Par Emmanuelle Vignes

« Je ne sais pas à quoi c’est dû, mais il y a des jours où tout me semble insurmontable. Des jours où j’ai envie de tout arrêter. Je ne trouve plus de sens à rien. J’ai envie de bouffer mes associés. Je ne suis plus motivé. D’autres jours au contraire, la même action qui me paraissait si lourde, se réalise avec facilité et enthousiasme ! ».

Les matins où je râle en pensant aux 20 minutes de marche qu’il me faut pour aller jusqu’au métro, je me demande comment je fais pour parcourir entre 20 et 30 kilomètres par jour quel que soit le temps et sans broncher sur les chemins de Compostelle. Sans broncher et même avec joie ! Et un sac de 10 kilos sur le dos...

Comment une même action peut-elle être vécue de façon indolore, voire de façon exaltante, et d’autres fois si douloureusement ?

Je vois bien certains de mes clients, quand ils ont envie de fidéliser leur clientèle, ils sont prêts à donner le maximum, à dédier des soirées entières au bureau, à faire des gestes commerciaux, etc. S’ils n’avaient pas cette motivation de développer le business – dont ils mesurent le potentiel à venir – ils ne donneraient pas autant avec cette niaque ! La même soirée passée au cabinet leur paraîtrait interminable et pèserait lourdement sur leurs épaules sans cette motivation. Leur investissement serait infondé. La seule perspective de fidéliser et de multiplier par deux ou trois le volume de dossiers fournit l’essence, donne le sens nécessaire pour réaliser les actions à mettre en place pour y arriver.

Pour que nous puissions supporter de mettre en place certaines décisions nous concernant ou concernant nos équipes, il est essentiel qu’elles servent un but plus élevé. Pour qu’elles aient du sens, elles sont appelées à participer, à servir la construction de la vision que nous avons de notre futur proche, ou lointain.

Qu’est-ce que je veux pour moi ? Mon équipe ? Mon cabinet ? Mon étude ? Ma société ? À un an ? Cinq ans ? Dix ans ? Quel est mon Nord ?

Le risque que je prends à ne pas avoir de vision est de végéter dans mon bocal.

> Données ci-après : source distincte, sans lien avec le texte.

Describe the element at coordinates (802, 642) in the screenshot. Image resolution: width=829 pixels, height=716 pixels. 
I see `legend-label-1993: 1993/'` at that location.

Tourner en rond dans une eau qui croupit. Ou finir par tout quitter brutalement.

Avoir une perspective permet de se ré-oxygéner. Ne pas en avoir devient étouffant.

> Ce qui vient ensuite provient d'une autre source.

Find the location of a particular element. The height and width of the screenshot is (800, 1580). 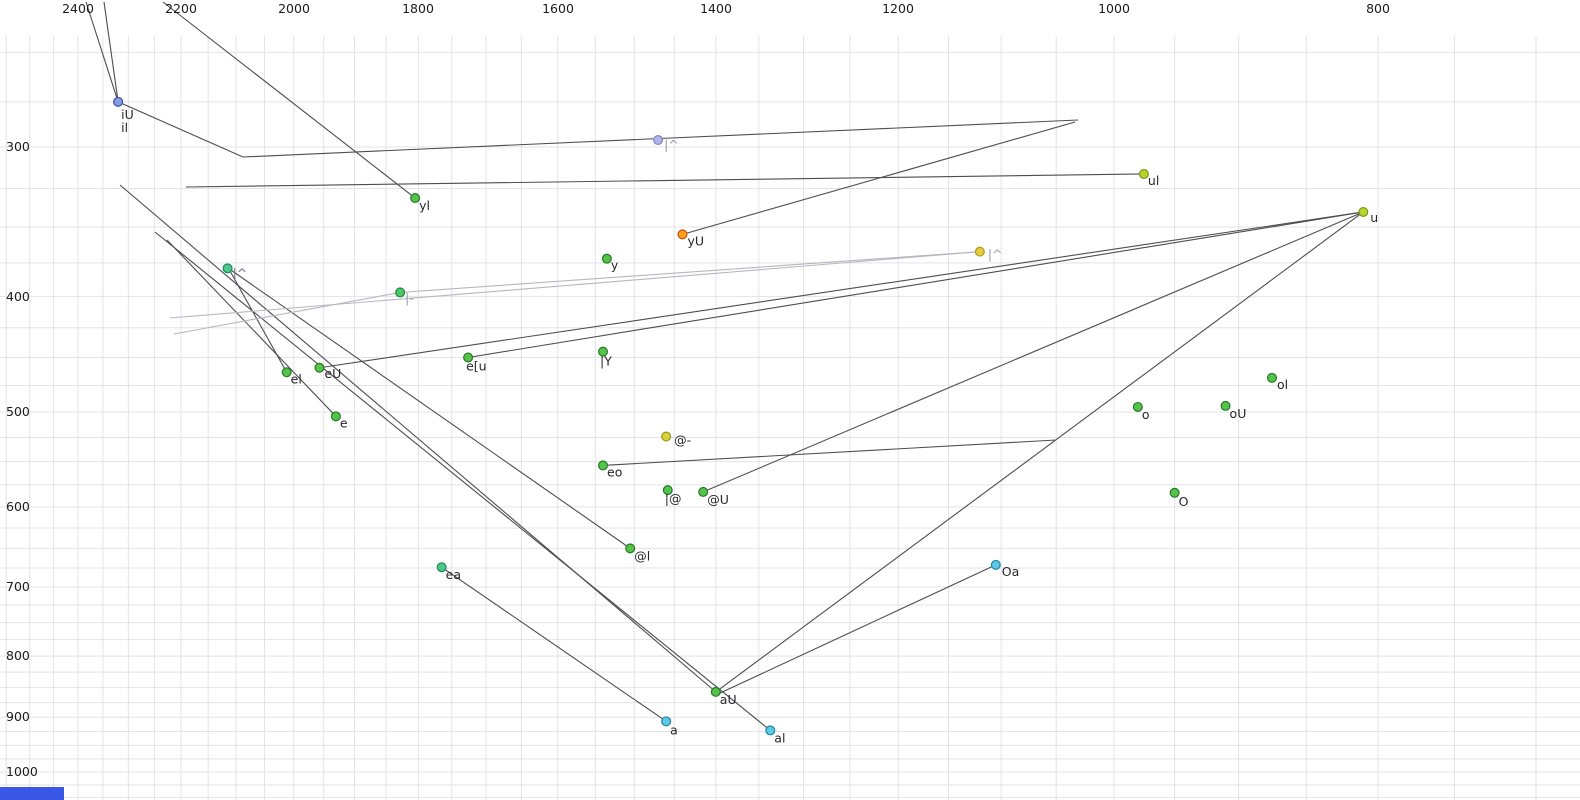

Je peux  aussi choisir d’élargir mes perspectives : prendre de la distance… De la hauteur. Si je sais que je dois parcourir 25 kilomètres à pied pour arriver jusqu’à ma destination du jour, chaque action est pensée dans cette perspective. De la même manière, celui qui dirige une équipe, un projet, une étude, un cabinet se pose la question : pourquoi est-ce que j’agis de cette manière-là ? Pour quoi ? Pour qui ? Dans quel but ? Ou encore : dans la mesure où mes associés et moi avons décidé que nous mènerions ce projet à tel endroit, comment devons-nous orienter nos choix, nos décisions ?
Lorsque j’ai eu trouvé un projet qui me donnait envie de vivre longtemps, alors j’ai enfin réussi à arrêter de fumer durablement.

Pensons à donner de l’ampleur, de la vision et du sens à nos actions. Et à transmettre à qui de droit cette vision. Ainsi, tous ensemble, nous supporterons beaucoup plus facilement les éventuelles difficultés qui, peut-être, se présenteront.